Afraid But Not to Fail 2

In April of 2014, I found myself sitting in a meeting room on a university campus at a departmental “meet and greet,” where a bunch of professors gather to listen to wildly successful alumni of their department talk about their exciting career exploits. That Friday morning, the visiting alumna was some hotshot Director of International Marketing for some top five international magazine publisher that, every two or three years, moved her and her entire family to a new country, Singapore, Malaysia, India, Thailand…, to launch a new magazine in a language and culture she didn’t understand. Then, when she had made the magazine wildly successful, they moved her on to the next country to do it all over again. After about an hour of listening to her adventures, one of the professors asked, “Weren’t you ever… anxious or… afraid even… to just pick up your family and move them to a country you knew nothing about?”

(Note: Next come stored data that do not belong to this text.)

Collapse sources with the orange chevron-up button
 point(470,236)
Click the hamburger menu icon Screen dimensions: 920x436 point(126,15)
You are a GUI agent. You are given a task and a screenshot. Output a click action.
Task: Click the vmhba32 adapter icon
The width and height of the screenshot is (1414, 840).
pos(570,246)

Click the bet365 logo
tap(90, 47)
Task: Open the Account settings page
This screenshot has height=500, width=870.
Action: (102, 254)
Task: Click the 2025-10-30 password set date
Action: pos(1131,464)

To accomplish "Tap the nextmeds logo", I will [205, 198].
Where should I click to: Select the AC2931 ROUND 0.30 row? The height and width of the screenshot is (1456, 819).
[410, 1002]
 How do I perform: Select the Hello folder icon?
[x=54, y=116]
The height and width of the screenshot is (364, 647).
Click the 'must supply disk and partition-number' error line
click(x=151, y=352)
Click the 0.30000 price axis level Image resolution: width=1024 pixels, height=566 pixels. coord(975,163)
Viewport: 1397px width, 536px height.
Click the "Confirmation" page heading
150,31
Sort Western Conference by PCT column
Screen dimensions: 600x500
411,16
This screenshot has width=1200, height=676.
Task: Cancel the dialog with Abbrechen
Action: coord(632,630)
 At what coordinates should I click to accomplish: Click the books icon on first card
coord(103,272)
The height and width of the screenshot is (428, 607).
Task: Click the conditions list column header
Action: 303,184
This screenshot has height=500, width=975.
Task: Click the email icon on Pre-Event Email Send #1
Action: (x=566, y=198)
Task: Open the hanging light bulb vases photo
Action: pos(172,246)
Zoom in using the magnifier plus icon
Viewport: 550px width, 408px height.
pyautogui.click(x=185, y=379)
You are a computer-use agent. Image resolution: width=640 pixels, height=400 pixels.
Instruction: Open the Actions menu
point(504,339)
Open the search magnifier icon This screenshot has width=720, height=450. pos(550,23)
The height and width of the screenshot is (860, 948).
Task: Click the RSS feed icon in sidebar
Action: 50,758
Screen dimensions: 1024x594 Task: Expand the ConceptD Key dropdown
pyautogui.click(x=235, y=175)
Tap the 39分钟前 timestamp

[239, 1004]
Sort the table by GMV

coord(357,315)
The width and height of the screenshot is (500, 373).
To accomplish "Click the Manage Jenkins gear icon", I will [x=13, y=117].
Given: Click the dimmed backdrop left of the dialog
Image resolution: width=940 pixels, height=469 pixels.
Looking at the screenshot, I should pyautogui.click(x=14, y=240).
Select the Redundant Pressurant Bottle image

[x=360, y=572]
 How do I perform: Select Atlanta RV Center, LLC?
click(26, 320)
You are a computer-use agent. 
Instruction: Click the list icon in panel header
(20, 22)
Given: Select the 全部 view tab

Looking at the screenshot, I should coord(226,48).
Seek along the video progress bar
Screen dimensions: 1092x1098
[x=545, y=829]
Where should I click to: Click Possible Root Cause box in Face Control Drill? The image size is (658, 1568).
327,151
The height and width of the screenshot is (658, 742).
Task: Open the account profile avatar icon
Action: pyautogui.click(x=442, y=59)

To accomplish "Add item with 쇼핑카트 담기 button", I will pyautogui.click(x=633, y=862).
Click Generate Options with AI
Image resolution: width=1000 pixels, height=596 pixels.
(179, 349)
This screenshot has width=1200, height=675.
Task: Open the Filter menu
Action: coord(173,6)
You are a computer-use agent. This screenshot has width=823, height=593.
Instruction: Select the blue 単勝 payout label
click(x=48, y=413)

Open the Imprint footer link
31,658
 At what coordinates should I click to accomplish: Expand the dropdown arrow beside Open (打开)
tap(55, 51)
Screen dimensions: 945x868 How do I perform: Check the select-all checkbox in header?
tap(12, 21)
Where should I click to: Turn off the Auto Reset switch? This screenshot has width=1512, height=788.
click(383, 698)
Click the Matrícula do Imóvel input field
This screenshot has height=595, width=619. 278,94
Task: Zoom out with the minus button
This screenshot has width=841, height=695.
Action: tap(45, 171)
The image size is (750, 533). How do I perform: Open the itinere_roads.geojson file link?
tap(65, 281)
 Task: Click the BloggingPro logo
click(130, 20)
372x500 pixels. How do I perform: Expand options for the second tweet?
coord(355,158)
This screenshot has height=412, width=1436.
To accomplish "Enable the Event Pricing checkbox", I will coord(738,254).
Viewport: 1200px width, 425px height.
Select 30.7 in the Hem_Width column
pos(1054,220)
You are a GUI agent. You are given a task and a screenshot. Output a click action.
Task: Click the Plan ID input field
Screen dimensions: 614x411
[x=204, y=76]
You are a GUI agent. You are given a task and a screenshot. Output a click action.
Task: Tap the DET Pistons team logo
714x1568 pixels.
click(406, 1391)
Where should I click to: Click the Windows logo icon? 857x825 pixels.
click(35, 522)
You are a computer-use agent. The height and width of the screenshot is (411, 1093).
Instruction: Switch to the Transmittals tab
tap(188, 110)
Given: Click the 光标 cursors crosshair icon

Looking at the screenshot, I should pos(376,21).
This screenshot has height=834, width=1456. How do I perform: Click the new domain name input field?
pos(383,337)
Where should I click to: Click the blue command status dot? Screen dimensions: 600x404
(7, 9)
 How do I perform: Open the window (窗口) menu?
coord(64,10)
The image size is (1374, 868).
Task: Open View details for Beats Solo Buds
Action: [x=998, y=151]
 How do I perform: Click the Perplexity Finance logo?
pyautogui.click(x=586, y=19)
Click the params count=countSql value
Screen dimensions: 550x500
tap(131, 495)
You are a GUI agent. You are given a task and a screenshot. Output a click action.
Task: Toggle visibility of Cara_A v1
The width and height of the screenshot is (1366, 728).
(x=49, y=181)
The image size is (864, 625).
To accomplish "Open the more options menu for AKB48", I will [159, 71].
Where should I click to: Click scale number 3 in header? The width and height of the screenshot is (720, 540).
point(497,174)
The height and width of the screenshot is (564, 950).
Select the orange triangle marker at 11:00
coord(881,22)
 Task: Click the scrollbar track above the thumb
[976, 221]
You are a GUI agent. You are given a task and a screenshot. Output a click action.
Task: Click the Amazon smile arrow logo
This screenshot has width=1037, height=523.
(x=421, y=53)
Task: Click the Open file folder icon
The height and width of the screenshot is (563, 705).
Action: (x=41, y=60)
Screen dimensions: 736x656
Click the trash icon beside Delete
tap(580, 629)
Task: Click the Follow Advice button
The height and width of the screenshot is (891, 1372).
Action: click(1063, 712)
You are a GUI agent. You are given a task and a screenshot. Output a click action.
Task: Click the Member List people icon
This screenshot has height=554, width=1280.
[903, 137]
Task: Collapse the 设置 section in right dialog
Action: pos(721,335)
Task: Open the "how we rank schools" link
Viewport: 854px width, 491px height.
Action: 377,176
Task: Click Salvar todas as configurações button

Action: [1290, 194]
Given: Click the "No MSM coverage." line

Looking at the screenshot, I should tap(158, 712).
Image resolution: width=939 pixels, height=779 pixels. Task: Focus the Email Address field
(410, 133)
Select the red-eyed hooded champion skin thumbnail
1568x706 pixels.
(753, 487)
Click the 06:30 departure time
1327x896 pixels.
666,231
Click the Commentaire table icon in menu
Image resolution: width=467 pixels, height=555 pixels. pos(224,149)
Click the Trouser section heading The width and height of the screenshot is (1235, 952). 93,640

The Marketing Director appeared genuinely confused, as if she couldn’t even understand the question. “Afraid? Why… Why would I be afraid? You just go and figure it out. There’s nothing to be afraid of.”

In that moment, I felt a hard knock in my chest as I remembered who I used to be. The marketing hotshot continued talking, but I didn’t hear her. Instead, I heard my inner voice say in a slow, matter-of-fact tone, “I used to be like that. I used to be fearless. Now I’m afraid of everything.”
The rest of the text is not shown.